We are however of opinion that the jury were not warranted in finding that the conductor was guilty of gross negligence, and for that reason the presiding judge was right in ordering a verdict for the defendant in the first action.
The plaintiff cites Gordon v. West End Street Railway, 175 Mass. 181 , as a decision that on this evidence the jury were warranted in finding gross negligence on the part of the conductor. But in that case the plaintiff's intestate was a feeble old man, seventy-four years of age, while the plaintiff's intestate in the case at bar was a strong, healthy young man about eighteen or nineteen years of age.

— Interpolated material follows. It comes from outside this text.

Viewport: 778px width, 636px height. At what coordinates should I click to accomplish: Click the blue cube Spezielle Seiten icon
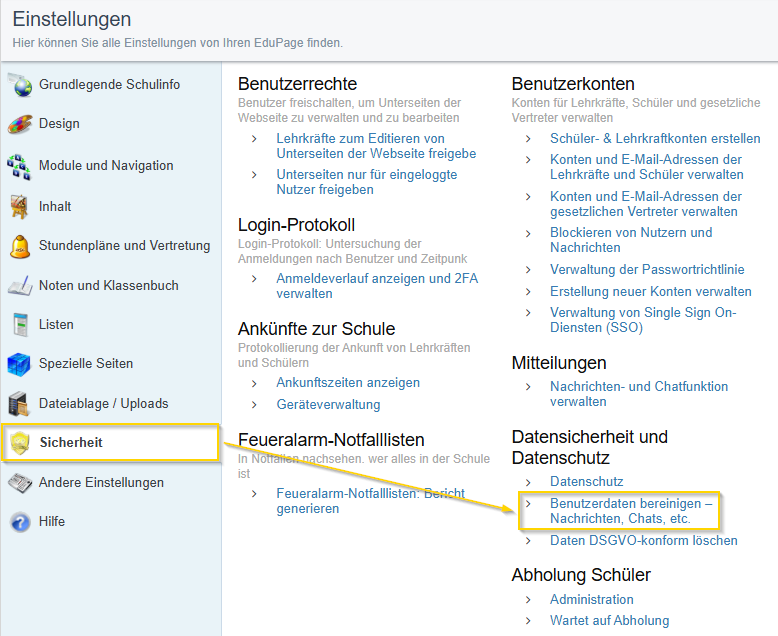pyautogui.click(x=20, y=364)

The exceptions in the first action must be overruled, and those in the second action sustained.
[Note p41-1] He also testified that he first saw the plaintiff's intestate standing on the crossing, that he did not see him do anything before he got on the car, and that he did not see whether he signalled or not.
[Note p42-1] The eyewitness, in response to the question, asked in cross-examination, "The conductor, so far as you could tell, didn't see Marshall at all, did he?" answered, "I believe he did."